The crash, which caused a traffic backup of at least two miles on I-94, closed the interstate for about 5½ hours, with vehicles being detoured onto U.S. 53.
“In slippery conditions like that, as soon as one thing happens in front of you and anybody starts hitting their brakes, it can lead to a chain reaction,” said Lt. Les Mlsna of the State Patrol. “In this case, it took 40 vehicles before everybody could figure it out.”
As far as Johnson and Mlsna know, it was the most vehicles ever involved in a crash in Eau Claire County.
“It was quite a mess,” Mlsna said of the scene that left cars and trucks spread all over the interstate on lanes going in both directions, as well as stuck in snow in the median and surrounding ditches after swerving to avoid striking other vehicles.
At least 12 wreckers were called to haul out damaged or stuck vehicles, and the Osseo-Fairchild school district helped out by busing stranded motorists to Osseo so they could wait in a spot that was warmer and safer than the snowy interstate, he said.
Some of the region’s largest snowfall totals reported by the National Weather Service in the snowstorm that began Sunday were: 8 inches in Mondovi, 7 in Boyceville, 6.5 in Menomonie, 5.5 in Rice Lake and 5 in Chippewa Falls.
With record-level snow so far in February, overworked plow crews haven’t had a chance to start hauling excess snow piling ever higher along streets and bridges. They’ve been maxed out just trying to keep roads as safe as possible.
“It’s starting to pile up, but the problem is it’s been snowing so much that we’re not getting enough time to do that cleanup,” Johnson said.
With the recent snow events, plow drivers are working an extraordinary number of hours, he said, pulling a timecard of one driver showing that beginning the week of Feb. 4 he worked shifts of 16, 18, 13, 16.5, 10, 0 and 16 hours for a total of 89.5 hours in a week.

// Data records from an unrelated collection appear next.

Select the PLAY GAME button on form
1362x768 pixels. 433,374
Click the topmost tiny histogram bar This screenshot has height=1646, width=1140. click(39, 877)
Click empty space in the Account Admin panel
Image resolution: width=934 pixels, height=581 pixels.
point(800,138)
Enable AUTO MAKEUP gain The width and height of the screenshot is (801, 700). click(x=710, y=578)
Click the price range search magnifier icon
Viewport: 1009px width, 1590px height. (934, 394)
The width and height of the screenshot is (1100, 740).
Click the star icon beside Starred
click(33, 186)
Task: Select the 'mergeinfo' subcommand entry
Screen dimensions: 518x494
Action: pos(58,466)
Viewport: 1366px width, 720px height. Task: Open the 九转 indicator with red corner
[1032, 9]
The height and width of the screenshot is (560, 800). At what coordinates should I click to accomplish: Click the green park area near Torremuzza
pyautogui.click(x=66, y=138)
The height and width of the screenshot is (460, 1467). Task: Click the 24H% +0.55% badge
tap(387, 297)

The county’s maximum allowable daily shift is 18 hours.
Eventually, county officials hope the region gets enough of a break between snowstorms to begin hauling truckloads of snow to a parking area south of Eau Claire on Highway 37.
The city of Eau Claire faces similar challenges and is making a list of places that need snow removed to promote safety and ensure streets are wide enough for efficient traffic flow, said street maintenance manager Steven Thompson.
“It is our plan to start hauling snow as soon as possible (to a storage site off Galloway Street), but today we are still cleaning up from the storm yesterday,” Thompson said Monday.
The street department has been pulling in people from a number of other city departments to help keep up with plowing demands, he said.
With more snow in the forecast, officials said, such extreme measures and work schedules are likely to continue for the foreseeable future.